また雑豆輸入商社の三晶が10月限を一五〇枚と纏まって売り、過去に仕手戦を幾度も経験してきた山大が二〇〇枚売った。

山大の関口営業部長は『お陰様で小豆の買い玉はピークを利食いさせてもらった。お客さんは気分的にも明るい。そこで手亡の相場が、どう見ても実勢から離れ過ぎているので、これを弱気してもらった。買い方は、高値を支える格好に見える。われわれも過去に何度か経験してきたが、いまの買い方の相場心理状態は嫌というほど判る。あける時はあけ、ふるい落としを入れる時は入れる―という事が、玉の膨らみにつれて大きな負担になる。高い水準と尨大なちょうちん。場づらの面では、どう見てもこの相場モロイ感じがした』。

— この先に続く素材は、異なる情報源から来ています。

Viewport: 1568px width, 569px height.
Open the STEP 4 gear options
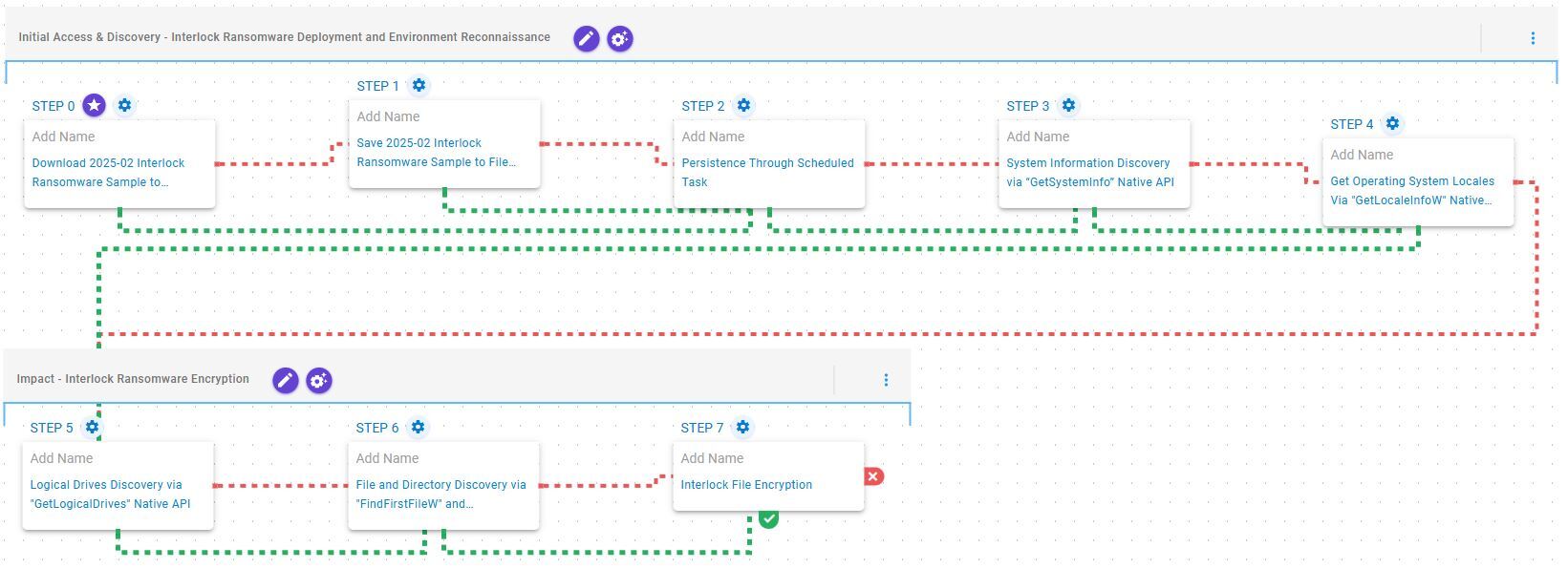[x=1392, y=124]

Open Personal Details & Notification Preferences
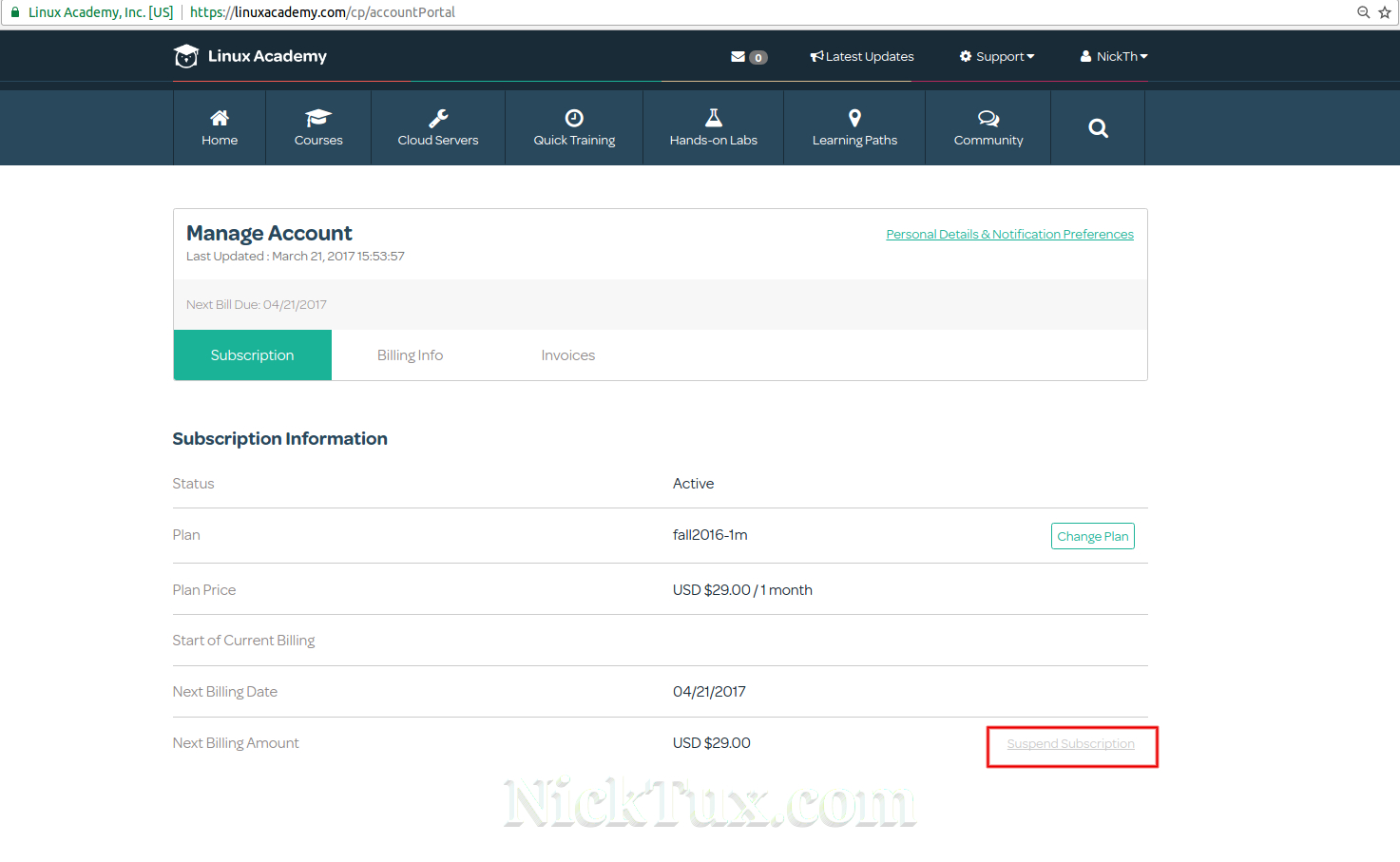(x=1009, y=235)
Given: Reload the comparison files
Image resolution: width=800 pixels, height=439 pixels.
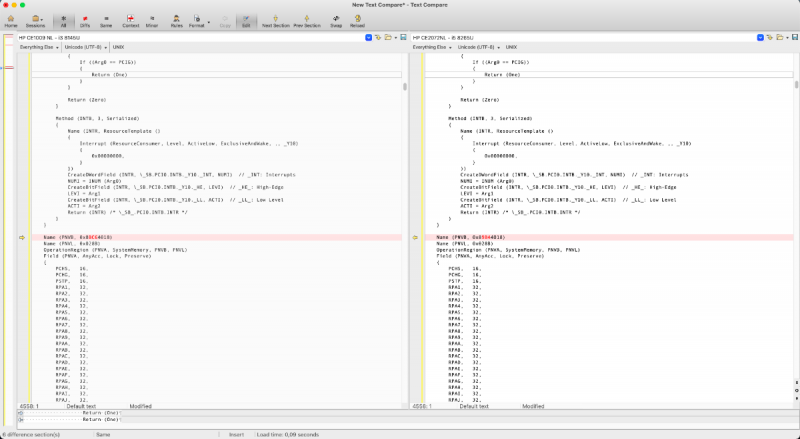Looking at the screenshot, I should [x=357, y=20].
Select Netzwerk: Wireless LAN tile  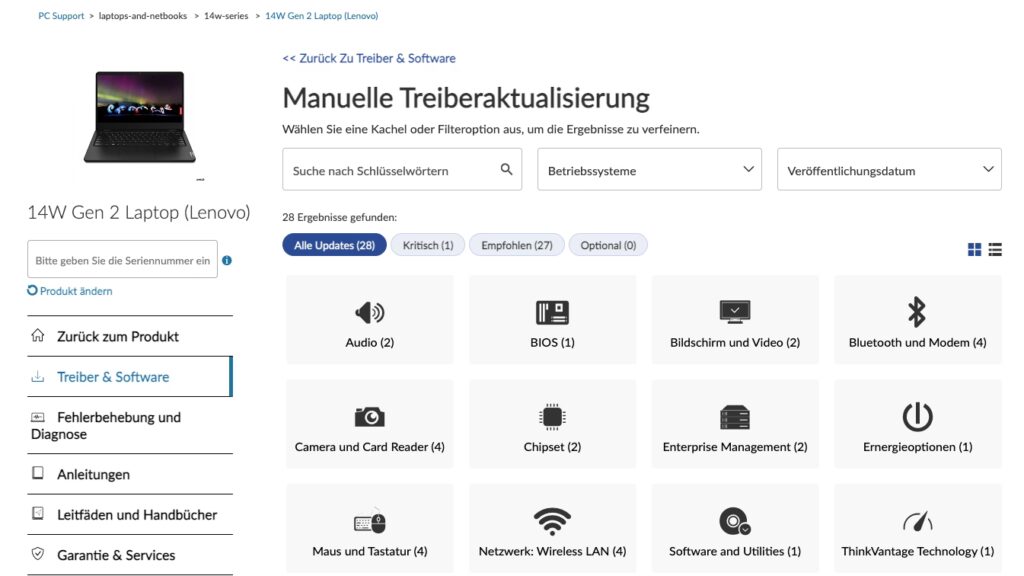click(x=552, y=528)
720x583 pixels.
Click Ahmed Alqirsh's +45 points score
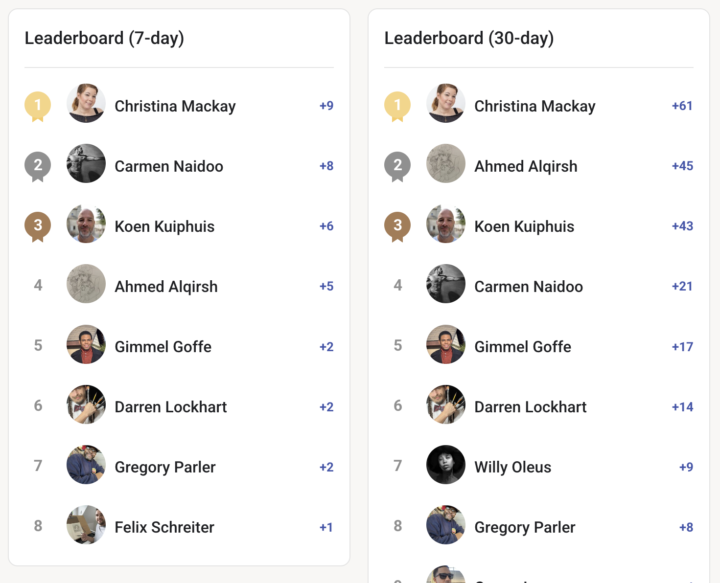coord(682,166)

これだけの大きな取り組みである。あるだけの現物を受けて、値段を煽れば、ある程度のいう事を相場はきくが、それは相場の若いうちで、29日のストップ高あたりから、買い方に強引さと無理がはっきり見えてきた。

そして30日の相場など、小豆崩れになびかぬよう懸命な買い支えが判然と見えた。

市場の人気では、一万五千円とか、11月限の一万九千円という噂がもっぱらであるが、人気と相場は別のものである。

買い方の三市場に置ける玉操作や価格チェックを見ていると、戦いの山場は過ぎた感じだ。

〝熱くならない仕手〟と言われても、激戦のさなかになれば、もちろん闘志は満々、殺気立つのが仕手戦である。人々はその興奮を楽しむために相場をする。

すでに買い方は六千枚を超える買い玉である。

果たして巧妙に勝ち逃げ出来るであろうか。その答えは「ノー」である。

玉をさらにふくらませていけば、遂には自壊するのが買い占め戦の宿命である。買い仕手はピービーンズに魂を抜かれるのであろう。

 ●編集部注
 一騎駆けは合戦の華であると、隆慶一郎の「一夢庵風流記」にある。

 当時の商品先物取引はザラバでなく板寄せが主流。さすれば、各節でのストップハナ取りは相場師の一騎駆け」に等しい。